Data supplied section start

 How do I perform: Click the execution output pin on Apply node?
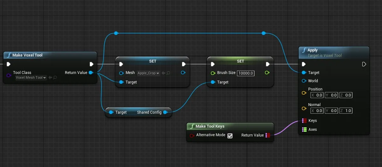coord(364,64)
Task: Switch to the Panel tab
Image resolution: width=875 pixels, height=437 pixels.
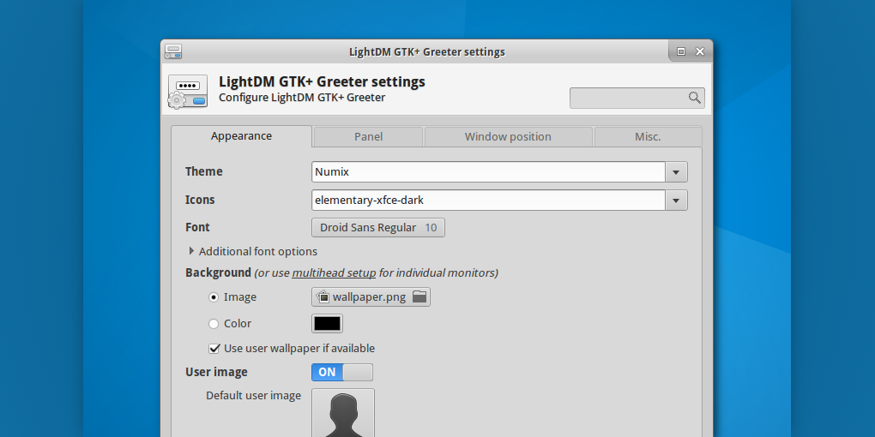Action: click(x=368, y=137)
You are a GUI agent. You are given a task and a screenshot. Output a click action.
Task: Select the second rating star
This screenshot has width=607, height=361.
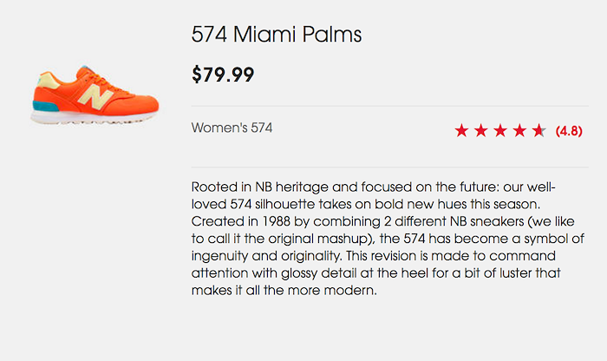coord(480,131)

Data supplied section end

◆ **Task prompt**: Please return, exactly and with pictures omitted, the lines from the line holding "Task: Switch to the Panel tab" through the end of the data above, inclusive.

◆ **The answer**:
Task: Switch to the Panel tab
Image resolution: width=875 pixels, height=437 pixels.
Action: click(x=368, y=137)
You are a GUI agent. You are given a task and a screenshot. Output a click action.
Task: Select the second rating star
This screenshot has width=607, height=361.
coord(480,131)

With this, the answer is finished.